Poverty Matters Blog (Guardian)
Technology’s role in fighting poverty is still ripe for discussion
"I'm rarely one for predictions, so I shied away from the usual scramble to make a few at the start of the year. Looking back on events, however, is another thing, and for me 2010 has been a particularly interesting year on a number of fronts.
If I were to make one key observation, I'd say that the "D" in ICT4D (Information and Communication Technologies for Development) resembled more "debate" than "development" during 2010. The ICT4D field has always been ripe for fierce discussion – perhaps a sign that all is not well, or that the discipline continues to mature, or that the rampant advance of technology continues to catch practitioners and academics off-guard. Where, for example, does the advance of the iPad fit into ICT4D, if at all?"
Nieman Journalism Lab
Jennifer 8. Lee on raw data, APIs, and the Growth of “Little Brother”
"Editor’s Note: We’re wrapping up 2010 by asking some of the smartest people in journalism what the new year will bring. Here, Jennifer 8. Lee gives us predictions, about the growing role of raw data, the importance of APIs, and the need for a break-out civic mobile app.
In 2011 there will be a slew of riffs on the WikiLeaks anonymous dropbox scheme, sans gender drama — at least one of them by former WikiLeakers themselves. It will remain to be seen how protective the technologies are.

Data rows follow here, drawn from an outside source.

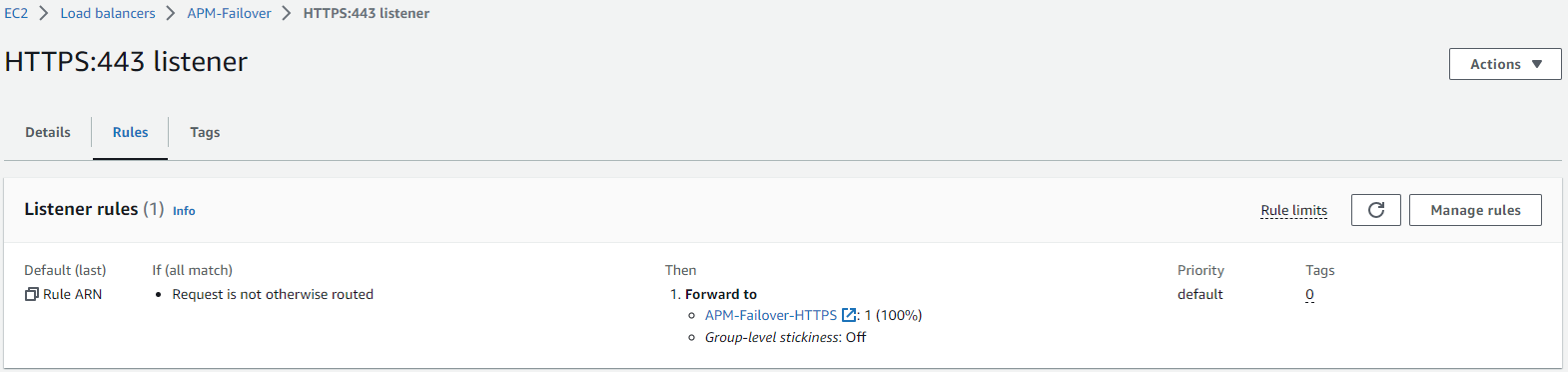This screenshot has width=1568, height=372.
Task: Open Info link next to Listener rules
Action: 184,211
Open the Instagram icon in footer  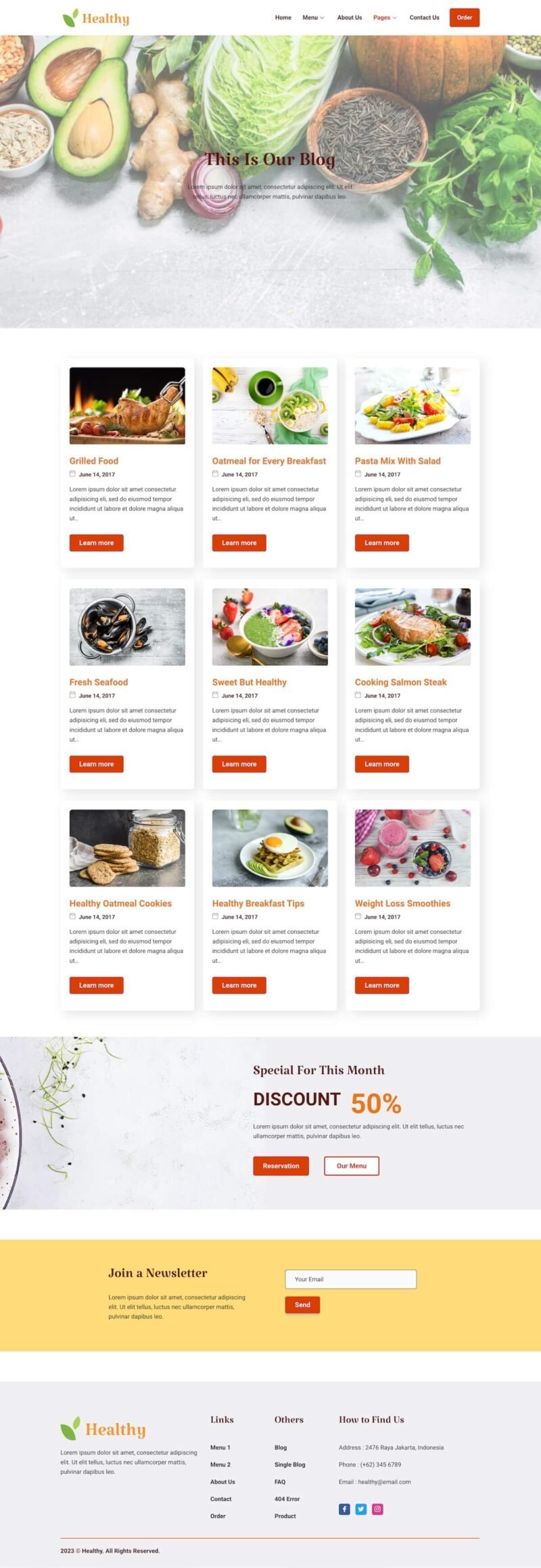[377, 1509]

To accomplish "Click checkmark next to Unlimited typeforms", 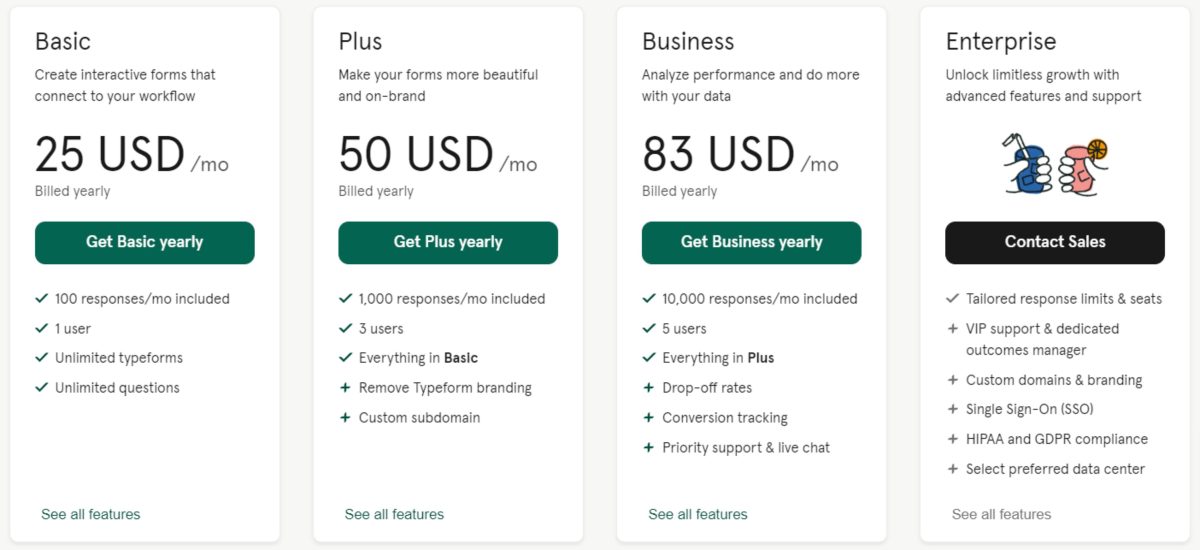I will 42,358.
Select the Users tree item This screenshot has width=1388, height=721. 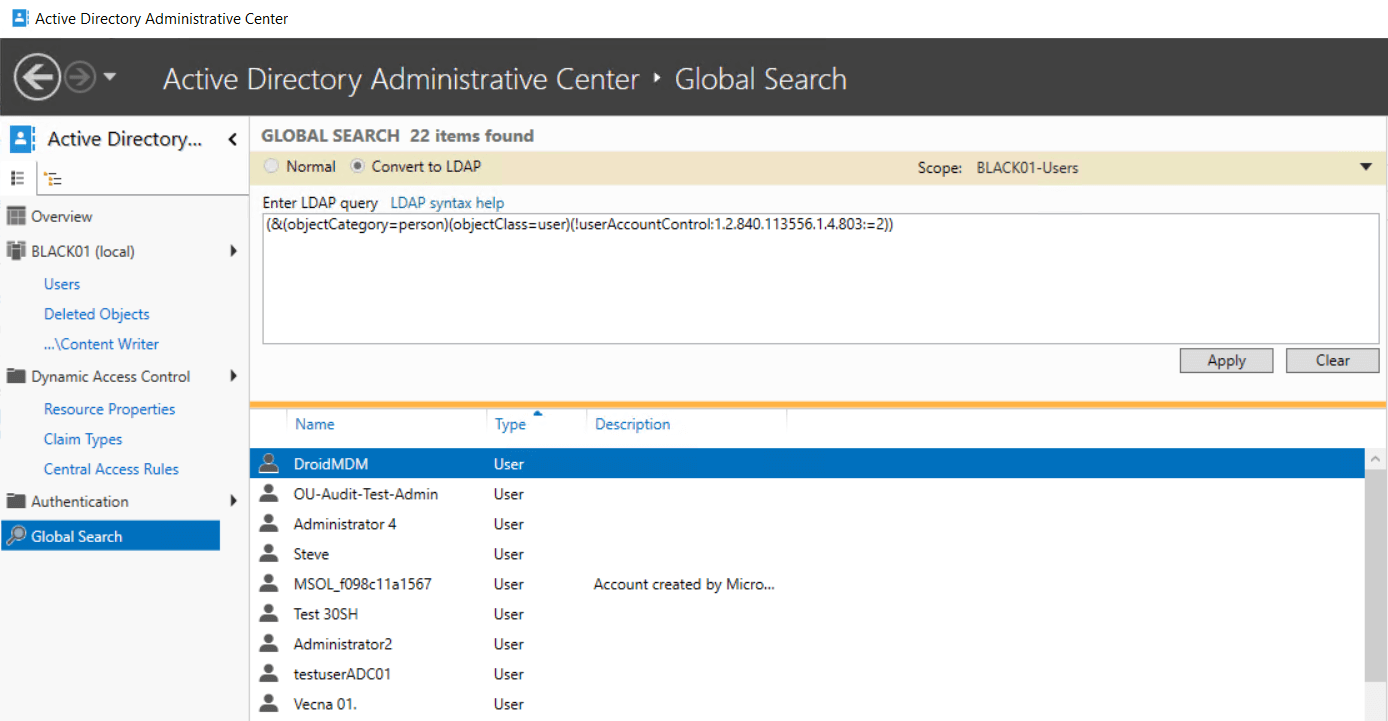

Basically, this codifies the rise of primary source materials — documents, video, photos — as cohesive units of consumable journalism. Turns out, despite the great push for citizen journalism, citizens are not, on average, great at “journalism.” But they are excellent conduits for raw material — those documents, videos, or photos. They record events digitally as an eyewitness, obtain documents through Freedom of Information requests, or have access to files through the work they do. We are seeing an important element of accountability journalism emerge."
"The last decade and especially 2009 and 2010, have been particularly hard for civil society and human rights defenders. Negative global trends that began soon after 9/11 have come to a head as governments have continued to encroach on fundamental freedoms through harsh security measures and other legal and policy restrictions.
As highlighted by civil society watchdog groups, UN human rights bodies and other close observers, these trends began soon after 9/11 when UN Security Council Resolution 1373 calling on all UN member states to take concrete steps to tackle terrorism was introduced. While the intention behind the resolution to protect innocent civilians and state structures from mindless acts of terrorism may have been sound, the negative consequences on fundamental freedoms, including the rights of civil society actors have been devastating as governments have used the climate of fear to dilute civil liberties, reduce personal privacy, lower fair trial standards and restrict the free movement of people across borders. Moreover, the ability of citizens and civil society to express democratic dissent has been severely curtailed through a clampdown on the freedoms of expression, association and assembly in the global north as well as the south."